Step Out Ireland works with people who experience Social Anxiety Disorder (SAD), seeking to support them by facilitating social interaction with other members experiencing SAD.
We all know the feeling of being in an uncomfortable or new environment – we may feel shy, nervous, or unsure of ourselves. Imagine this became so acute that just being in the company of other people or the thought of a future interaction could induce anxiety, panic attacks, breathing difficulties, or nausea. This is the reality for 1 in 8 people in Ireland today who are experiencing Social Anxiety Disorder (SAD). SAD is an irrational fear of social situations and interactions, which can lead to the onset of other issues if not confronted, such as depression, alcoholism or drug abuse, and the inability to obtain or maintain employment.
Francis was diagnosed with SAD at the age of 27 having lived with the condition his entire life. He soon realised that the treatment options available – medication and counselling - did not provide him the opportunity to combat the debilitating effects of social isolation. Fearing that all the progress he had made with his social anxiety would be lost unless he had a way to meaningfully interact with other people, he set up Step Out Ireland. Step Out Ireland provides a welcoming and safe environment for people to step out of their anxiety and make new connections, thereby increasing confidence and a sense of belonging. They organise support groups which are small and informal with group facilitators to help people to feel at ease.

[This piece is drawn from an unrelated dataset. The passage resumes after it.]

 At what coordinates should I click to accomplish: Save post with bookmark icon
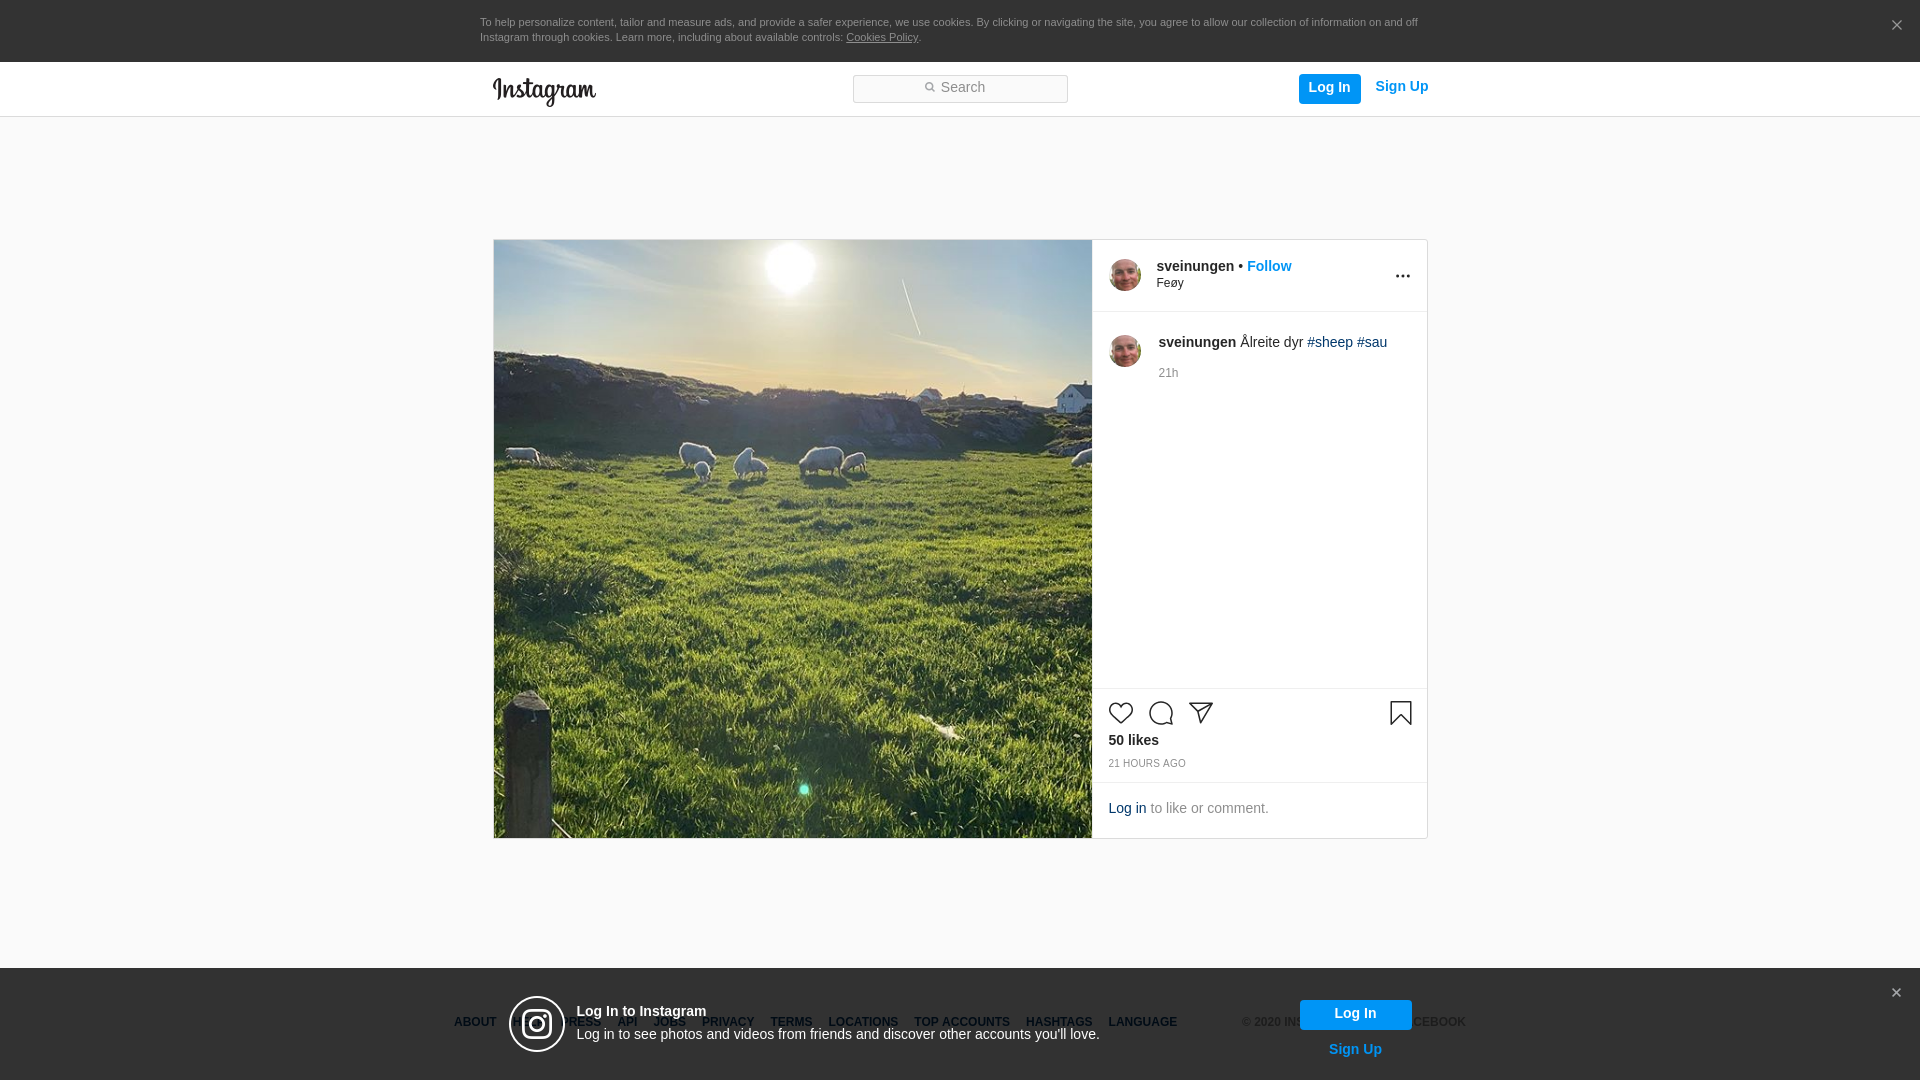click(x=1400, y=713)
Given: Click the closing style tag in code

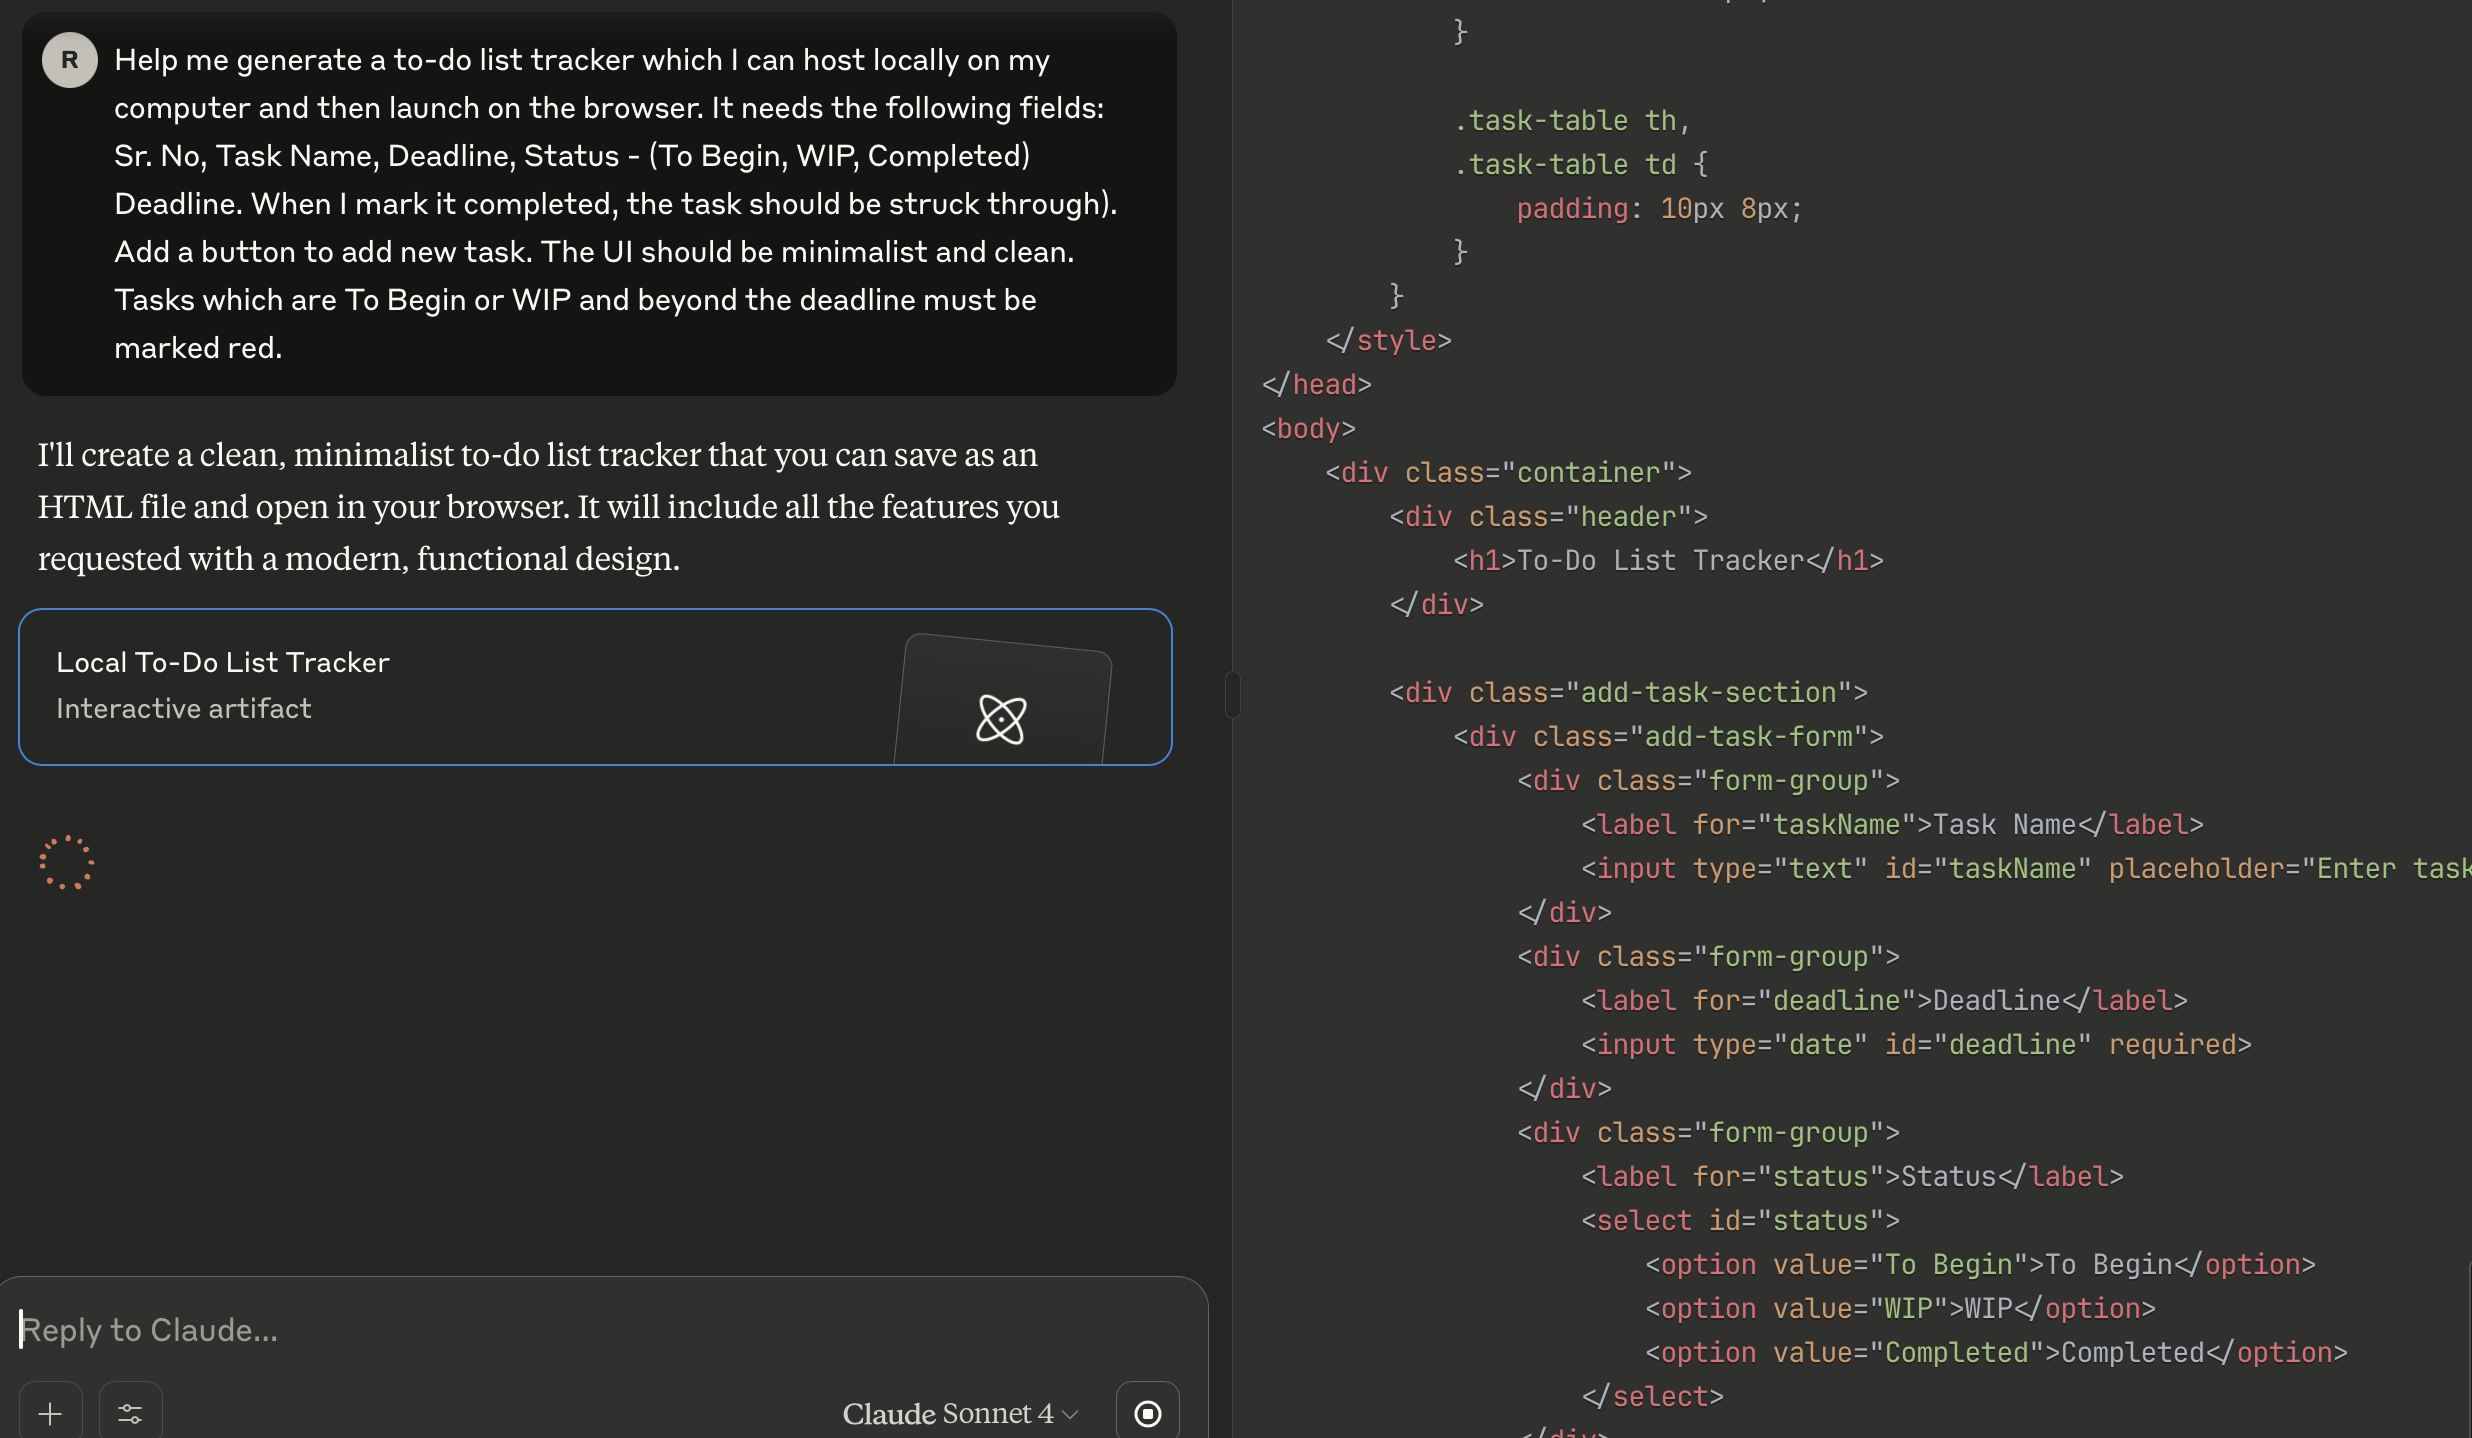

In June 2015 Step Out Ireland began with just one Dublin group and five members. Today, Step Out Ireland have grown to four groups in Dublin, Galway, Limerick and Cork and now have over 400 members. They are working to raise awareness of SAD and its impact on people’s everyday lives. With Step Out Ireland, you have somewhere to go where you are understood, listened to, and valued. They are committed to their goal of becoming one of the main pillars of support for people with SAD in Ireland, ensuring that no one with this condition feels alone.